Task Bounded design-space exploration for a RISC-V-based compute subsystem, initially scoped to accelerator/memory organization for an XRBench-class workload slice.
Representation Workload traces, architecture description, configurable memory/compute parameters, compiler assumptions, power model, latency targets, and uncertainty about workload drift.
Environment Simulator or cost model plus workload harness, with actions such as changing vector width, memory hierarchy parameters, accelerator tiling, voltage/frequency assumptions, or dataflow choices.
Method role Candidate generator, search/optimization method, surrogate predictor, critic for invalid assumptions, and report generator.
Feedback budget Many cheap proxy evaluations, fewer simulator evaluations, and only a small number of high-fidelity checks before human review.
Evidence Pareto comparison over latency, energy, area proxy, memory traffic, software compatibility, and sensitivity to workload assumptions.
Negative traces Configurations that violate the 3 W target, miss real-time latency, exceed memory bandwidth, require unsupported software, or fail at higher fidelity.
Rejection authority Constraint checker, simulator failure, power/thermal limit, workload QoS violation, compiler/runtime incompatibility, or architect review.
Human decision Decide whether the candidate merits deeper modeling, different representation, stronger fidelity, or rejection.
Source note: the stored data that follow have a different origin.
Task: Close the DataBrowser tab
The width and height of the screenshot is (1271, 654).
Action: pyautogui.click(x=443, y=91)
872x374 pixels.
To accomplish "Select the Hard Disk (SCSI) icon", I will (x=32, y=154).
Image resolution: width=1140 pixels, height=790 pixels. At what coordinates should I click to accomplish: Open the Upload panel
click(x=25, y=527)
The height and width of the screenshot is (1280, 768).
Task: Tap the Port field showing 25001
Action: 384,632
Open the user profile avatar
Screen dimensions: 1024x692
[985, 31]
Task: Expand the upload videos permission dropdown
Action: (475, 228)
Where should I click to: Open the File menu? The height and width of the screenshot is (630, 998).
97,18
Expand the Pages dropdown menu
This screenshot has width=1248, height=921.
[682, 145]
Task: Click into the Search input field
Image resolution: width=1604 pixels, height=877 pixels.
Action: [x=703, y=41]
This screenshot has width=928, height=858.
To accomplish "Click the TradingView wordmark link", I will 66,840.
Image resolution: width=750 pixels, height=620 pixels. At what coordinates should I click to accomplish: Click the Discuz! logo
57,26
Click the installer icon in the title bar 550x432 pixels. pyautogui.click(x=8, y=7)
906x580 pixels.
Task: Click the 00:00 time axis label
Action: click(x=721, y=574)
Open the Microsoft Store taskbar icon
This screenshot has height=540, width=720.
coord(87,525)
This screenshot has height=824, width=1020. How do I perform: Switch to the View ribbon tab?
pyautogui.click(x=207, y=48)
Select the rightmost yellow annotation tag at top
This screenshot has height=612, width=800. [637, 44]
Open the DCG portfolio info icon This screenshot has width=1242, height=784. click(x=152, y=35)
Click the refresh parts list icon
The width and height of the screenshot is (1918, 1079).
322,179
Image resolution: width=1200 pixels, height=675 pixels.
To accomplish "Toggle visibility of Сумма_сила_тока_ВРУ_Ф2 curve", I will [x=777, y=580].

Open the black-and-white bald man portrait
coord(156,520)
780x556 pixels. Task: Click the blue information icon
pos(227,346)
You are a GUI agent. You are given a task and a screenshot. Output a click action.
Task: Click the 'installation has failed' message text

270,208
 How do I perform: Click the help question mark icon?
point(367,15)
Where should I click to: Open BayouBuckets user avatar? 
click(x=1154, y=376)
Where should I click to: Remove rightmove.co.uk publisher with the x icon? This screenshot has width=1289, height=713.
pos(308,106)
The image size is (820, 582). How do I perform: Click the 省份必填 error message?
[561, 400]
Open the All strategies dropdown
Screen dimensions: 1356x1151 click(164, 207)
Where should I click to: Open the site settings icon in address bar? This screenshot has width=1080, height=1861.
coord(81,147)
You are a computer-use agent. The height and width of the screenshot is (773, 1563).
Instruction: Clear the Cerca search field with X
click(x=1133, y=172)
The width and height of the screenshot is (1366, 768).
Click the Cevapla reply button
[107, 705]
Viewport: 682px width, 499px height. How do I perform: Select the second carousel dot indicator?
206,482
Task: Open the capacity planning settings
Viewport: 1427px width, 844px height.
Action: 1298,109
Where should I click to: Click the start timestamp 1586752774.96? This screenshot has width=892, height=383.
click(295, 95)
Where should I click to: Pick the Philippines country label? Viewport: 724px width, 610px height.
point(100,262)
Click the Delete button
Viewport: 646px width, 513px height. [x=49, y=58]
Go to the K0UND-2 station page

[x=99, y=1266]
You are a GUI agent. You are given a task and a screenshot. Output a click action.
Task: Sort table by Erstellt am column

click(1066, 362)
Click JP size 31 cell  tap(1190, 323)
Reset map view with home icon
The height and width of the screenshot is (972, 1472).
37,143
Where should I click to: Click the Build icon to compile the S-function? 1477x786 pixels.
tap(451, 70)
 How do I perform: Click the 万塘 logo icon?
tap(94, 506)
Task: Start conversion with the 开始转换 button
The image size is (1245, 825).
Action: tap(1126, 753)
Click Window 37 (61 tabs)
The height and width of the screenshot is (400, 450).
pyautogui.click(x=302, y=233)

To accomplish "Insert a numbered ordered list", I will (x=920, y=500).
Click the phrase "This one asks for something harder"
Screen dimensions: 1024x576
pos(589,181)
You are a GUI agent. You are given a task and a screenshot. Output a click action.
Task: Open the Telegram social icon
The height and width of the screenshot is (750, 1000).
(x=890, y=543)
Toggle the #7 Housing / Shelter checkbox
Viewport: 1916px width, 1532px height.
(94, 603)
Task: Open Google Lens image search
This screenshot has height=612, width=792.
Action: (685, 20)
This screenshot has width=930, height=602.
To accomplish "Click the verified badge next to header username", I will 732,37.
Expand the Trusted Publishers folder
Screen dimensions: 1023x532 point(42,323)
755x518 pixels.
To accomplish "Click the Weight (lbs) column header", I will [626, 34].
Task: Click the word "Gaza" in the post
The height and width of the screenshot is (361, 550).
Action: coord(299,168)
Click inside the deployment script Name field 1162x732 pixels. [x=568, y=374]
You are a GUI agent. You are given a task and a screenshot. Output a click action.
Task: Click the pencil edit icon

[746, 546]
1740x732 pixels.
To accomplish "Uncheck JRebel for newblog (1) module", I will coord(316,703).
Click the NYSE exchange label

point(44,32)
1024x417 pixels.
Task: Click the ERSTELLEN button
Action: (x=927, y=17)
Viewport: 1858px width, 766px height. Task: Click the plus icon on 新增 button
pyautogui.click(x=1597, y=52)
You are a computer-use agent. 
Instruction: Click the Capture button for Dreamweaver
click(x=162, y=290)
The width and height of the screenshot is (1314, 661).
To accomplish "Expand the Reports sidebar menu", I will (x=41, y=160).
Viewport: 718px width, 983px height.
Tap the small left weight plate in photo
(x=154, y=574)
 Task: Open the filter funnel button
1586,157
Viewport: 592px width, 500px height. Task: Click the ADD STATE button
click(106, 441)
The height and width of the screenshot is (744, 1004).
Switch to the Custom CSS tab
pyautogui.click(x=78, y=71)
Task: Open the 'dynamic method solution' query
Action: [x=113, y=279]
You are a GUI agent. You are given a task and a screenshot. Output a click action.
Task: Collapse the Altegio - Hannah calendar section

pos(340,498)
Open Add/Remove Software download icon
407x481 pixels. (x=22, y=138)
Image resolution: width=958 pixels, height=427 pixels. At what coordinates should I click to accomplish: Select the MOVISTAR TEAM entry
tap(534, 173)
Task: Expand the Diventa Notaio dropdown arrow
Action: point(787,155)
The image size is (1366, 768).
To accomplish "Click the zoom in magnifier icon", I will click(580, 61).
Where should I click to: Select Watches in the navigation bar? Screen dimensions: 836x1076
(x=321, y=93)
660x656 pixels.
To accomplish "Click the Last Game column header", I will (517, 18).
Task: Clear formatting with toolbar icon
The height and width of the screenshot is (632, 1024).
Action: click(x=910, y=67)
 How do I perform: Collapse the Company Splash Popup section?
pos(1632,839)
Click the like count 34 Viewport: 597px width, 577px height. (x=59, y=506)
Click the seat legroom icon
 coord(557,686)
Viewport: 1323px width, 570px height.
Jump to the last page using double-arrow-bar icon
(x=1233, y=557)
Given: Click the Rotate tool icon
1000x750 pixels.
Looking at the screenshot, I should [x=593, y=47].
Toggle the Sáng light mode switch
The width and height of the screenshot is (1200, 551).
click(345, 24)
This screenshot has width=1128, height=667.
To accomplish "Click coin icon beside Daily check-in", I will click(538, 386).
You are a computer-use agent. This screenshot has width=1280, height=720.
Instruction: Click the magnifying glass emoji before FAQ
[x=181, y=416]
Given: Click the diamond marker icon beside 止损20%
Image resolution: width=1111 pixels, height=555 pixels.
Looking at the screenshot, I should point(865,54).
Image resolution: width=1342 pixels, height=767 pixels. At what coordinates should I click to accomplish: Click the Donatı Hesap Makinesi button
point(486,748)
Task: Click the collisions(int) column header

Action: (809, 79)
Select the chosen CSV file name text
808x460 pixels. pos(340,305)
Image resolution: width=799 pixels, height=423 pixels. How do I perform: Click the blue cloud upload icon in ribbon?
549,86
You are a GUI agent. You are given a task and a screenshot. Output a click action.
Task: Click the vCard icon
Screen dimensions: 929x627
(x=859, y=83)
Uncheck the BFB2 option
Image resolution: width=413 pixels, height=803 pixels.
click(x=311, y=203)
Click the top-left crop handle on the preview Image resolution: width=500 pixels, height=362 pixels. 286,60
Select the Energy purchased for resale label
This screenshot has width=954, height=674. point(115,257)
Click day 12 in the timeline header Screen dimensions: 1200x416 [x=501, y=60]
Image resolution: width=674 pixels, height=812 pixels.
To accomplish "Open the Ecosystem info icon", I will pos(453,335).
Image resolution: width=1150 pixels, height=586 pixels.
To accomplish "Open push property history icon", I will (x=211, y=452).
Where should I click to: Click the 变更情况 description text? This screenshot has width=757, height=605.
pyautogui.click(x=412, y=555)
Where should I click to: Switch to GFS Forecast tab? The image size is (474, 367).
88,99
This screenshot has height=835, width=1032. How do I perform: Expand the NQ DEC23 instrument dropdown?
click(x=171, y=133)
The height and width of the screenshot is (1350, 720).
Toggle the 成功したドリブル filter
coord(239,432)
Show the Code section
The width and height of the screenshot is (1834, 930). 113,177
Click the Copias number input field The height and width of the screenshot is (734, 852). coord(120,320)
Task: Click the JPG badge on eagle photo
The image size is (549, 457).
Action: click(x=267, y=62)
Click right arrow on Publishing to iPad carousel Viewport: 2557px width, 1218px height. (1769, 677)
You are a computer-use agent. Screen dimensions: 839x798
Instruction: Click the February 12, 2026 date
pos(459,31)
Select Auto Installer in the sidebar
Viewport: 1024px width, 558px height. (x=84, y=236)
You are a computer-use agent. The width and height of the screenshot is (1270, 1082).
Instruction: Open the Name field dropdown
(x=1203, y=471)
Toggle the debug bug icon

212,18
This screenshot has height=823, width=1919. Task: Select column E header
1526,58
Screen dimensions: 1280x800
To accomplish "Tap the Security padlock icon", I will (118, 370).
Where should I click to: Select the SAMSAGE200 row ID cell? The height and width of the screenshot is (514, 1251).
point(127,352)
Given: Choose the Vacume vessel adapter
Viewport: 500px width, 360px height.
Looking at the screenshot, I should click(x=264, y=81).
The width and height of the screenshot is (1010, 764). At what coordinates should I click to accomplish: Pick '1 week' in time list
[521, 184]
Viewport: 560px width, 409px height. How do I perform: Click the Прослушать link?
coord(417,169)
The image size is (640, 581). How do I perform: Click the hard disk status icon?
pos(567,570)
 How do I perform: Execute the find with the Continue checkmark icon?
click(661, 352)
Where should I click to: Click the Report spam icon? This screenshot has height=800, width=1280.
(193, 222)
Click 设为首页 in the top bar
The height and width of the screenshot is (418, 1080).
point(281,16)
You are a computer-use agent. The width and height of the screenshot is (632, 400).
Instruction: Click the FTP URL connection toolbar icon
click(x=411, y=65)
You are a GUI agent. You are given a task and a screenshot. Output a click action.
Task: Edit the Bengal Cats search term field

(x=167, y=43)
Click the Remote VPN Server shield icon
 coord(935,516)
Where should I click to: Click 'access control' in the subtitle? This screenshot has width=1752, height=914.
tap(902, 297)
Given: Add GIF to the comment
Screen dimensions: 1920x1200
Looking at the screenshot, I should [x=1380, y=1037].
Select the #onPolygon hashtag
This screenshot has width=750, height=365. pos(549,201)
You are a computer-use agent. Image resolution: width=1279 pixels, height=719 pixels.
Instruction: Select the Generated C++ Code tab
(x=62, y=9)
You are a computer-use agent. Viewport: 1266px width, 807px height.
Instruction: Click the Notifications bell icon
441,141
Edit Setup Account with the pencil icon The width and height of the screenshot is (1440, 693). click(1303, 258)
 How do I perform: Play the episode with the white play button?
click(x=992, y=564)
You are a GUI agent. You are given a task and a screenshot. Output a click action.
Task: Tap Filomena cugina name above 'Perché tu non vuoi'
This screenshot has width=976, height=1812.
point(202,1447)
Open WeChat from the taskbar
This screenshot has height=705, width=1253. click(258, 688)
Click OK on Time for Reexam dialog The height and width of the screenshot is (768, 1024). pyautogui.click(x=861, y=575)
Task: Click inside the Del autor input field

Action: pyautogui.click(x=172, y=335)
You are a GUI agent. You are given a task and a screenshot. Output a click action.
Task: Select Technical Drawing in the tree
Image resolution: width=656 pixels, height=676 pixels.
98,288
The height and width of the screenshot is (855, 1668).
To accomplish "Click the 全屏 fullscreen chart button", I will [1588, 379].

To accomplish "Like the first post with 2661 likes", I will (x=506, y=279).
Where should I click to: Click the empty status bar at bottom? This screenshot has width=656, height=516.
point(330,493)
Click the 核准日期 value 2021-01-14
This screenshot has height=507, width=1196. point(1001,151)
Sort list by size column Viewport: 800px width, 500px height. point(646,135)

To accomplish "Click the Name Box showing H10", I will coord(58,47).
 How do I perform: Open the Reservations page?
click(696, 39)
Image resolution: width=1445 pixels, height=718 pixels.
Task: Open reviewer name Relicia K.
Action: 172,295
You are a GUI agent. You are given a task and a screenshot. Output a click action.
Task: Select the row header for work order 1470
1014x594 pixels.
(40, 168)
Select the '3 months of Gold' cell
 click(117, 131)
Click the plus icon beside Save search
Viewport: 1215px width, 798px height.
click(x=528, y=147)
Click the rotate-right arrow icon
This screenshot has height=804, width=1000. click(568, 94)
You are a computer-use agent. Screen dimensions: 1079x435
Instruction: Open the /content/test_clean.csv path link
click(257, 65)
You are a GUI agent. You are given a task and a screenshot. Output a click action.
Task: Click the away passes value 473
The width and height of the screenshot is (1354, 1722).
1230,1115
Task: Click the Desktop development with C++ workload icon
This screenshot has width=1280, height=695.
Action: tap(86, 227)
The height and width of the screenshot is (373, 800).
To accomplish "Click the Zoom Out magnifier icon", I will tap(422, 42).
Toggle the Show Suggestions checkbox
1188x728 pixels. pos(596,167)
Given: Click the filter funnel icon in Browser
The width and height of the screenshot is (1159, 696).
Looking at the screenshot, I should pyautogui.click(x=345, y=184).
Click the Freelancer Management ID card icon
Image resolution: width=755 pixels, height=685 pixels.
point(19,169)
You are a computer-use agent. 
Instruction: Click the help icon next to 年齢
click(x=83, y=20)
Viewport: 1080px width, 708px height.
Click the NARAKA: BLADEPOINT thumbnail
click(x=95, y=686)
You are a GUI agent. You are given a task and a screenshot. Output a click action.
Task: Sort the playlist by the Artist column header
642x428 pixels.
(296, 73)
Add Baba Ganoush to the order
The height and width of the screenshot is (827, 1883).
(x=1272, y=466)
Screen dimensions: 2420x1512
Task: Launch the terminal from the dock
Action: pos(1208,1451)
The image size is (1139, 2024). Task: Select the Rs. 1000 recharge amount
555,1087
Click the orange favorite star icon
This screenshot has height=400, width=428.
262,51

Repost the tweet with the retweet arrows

This mini-card also shows why the book does not treat the lighthouse prompt as a one-shot generation request. The prompt is useful because it exposes the state that must be represented, not because it eliminates the loop.

B.7 Common Failure Modes

The card is most useful when it reveals failures early. Common failure modes include:

  • Missing evidence: the claim is plausible, but the supporting measurement is absent, low fidelity, or unrelated to the decision.
  • No negative traces: the loop records only successful candidates, so future methods repeat known failures.
  • Hidden simulator state: defaults, flags, seeds, workload versions, and tool revisions are not recorded.
  • Proxy mismatch: the method improves a metric that does not track the architectural objective.
  • Invalid action space: the agent can propose configurations that cannot compile, simulate, synthesize, meet timing, or satisfy constraints.
  • Unsupported autonomy: the method is allowed to make decisions whose commitment level exceeds the evidence available.
  • No rejection authority: there is no explicit mechanism that can reject a plausible but wrong result.
  • Unowned commitment: the workflow obscures who accepts risk and who remains accountable for the final decision.

These are not only documentation failures. They are design-loop failures. A loop that hides negative traces, invalid actions, or rejection authority is hard to improve because it cannot distinguish a weak candidate from a weak process.

B.8 Blank Template

Table B.5 is the one-page blank form. It is sufficient for a first pass because it forces the loop owner to name the task, evidence, rejection path, and decision boundary before running the workflow.

Table B.5: The blank card provides a reusable loop template: A reader can fill it in for a paper, tool, benchmark, classroom project, or internal workflow before judging the claim.
Field Entry
Intent
Task
Representation
Environment
Method role
Feedback budget
Evidence
Negative traces
Rejection authority
Human decision

After filling in the card, ask five final questions:

  1. Is the task bounded enough that the loop can be evaluated?
  2. Is the representation sufficient for the actions the method is allowed to take?
  3. Is the feedback budget realistic for the method and claim?
  4. Does the evidence match the commitment level?
  5. What can reject the result, and who owns the final decision?

If those questions cannot be answered, the project may still be promising, but it is not yet a credible Architecture 2.0 loop.